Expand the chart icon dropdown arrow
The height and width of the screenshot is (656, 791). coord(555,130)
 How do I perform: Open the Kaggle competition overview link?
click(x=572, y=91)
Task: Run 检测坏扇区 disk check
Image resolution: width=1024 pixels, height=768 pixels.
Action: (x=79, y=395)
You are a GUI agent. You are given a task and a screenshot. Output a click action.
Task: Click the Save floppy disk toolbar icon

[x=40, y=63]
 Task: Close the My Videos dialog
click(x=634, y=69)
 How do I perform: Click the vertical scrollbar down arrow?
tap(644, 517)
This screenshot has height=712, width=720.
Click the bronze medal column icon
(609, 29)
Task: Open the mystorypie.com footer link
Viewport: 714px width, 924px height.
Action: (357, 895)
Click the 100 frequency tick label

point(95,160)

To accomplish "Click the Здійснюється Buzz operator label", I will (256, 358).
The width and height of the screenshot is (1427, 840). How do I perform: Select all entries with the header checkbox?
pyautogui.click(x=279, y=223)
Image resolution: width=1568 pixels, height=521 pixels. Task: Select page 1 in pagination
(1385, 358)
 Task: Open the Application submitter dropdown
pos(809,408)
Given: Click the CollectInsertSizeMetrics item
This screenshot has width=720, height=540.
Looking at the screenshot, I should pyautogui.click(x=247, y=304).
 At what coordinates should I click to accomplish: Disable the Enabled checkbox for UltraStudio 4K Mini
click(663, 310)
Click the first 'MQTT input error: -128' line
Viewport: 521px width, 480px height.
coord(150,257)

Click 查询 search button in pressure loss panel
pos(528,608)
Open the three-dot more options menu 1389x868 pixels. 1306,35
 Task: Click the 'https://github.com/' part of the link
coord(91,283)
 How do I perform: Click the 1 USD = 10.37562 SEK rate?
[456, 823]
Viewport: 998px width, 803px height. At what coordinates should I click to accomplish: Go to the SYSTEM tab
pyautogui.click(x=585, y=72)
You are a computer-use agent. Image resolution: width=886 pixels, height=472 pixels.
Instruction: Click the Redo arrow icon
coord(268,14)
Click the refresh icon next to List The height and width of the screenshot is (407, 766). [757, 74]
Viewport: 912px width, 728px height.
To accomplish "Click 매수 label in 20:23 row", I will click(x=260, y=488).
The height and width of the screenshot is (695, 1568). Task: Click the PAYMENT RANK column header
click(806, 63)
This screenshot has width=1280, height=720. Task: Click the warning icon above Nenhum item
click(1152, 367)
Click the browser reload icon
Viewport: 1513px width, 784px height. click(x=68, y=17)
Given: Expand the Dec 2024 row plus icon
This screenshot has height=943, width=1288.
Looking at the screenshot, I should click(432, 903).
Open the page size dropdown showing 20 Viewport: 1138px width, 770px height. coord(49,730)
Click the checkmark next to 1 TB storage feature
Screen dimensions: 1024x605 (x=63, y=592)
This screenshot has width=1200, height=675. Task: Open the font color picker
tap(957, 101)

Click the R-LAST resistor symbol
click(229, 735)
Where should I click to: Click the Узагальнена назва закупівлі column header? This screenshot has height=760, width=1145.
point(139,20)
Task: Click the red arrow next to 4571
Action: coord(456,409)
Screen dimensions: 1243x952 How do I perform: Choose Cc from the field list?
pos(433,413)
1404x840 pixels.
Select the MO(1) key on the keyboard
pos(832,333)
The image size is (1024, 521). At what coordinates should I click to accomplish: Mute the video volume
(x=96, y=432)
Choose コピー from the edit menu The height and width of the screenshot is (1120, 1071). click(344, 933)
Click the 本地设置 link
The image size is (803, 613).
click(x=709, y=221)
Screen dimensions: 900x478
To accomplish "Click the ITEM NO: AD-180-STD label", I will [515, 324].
----------
_Direction_
Can you render the lines of the records as a JSON array of strings, one string per line with blank lines omitted, beginning at the line that has "You are a computer-use" and stopping after the line that has "will click(x=260, y=488)."?

_Final answer_
[
  "You are a computer-use agent. Image resolution: width=886 pixels, height=472 pixels.",
  "Instruction: Click the Redo arrow icon",
  "coord(268,14)",
  "Click the refresh icon next to List The height and width of the screenshot is (407, 766). [757, 74]",
  "Viewport: 912px width, 728px height.",
  "To accomplish \"Click 매수 label in 20:23 row\", I will click(x=260, y=488)."
]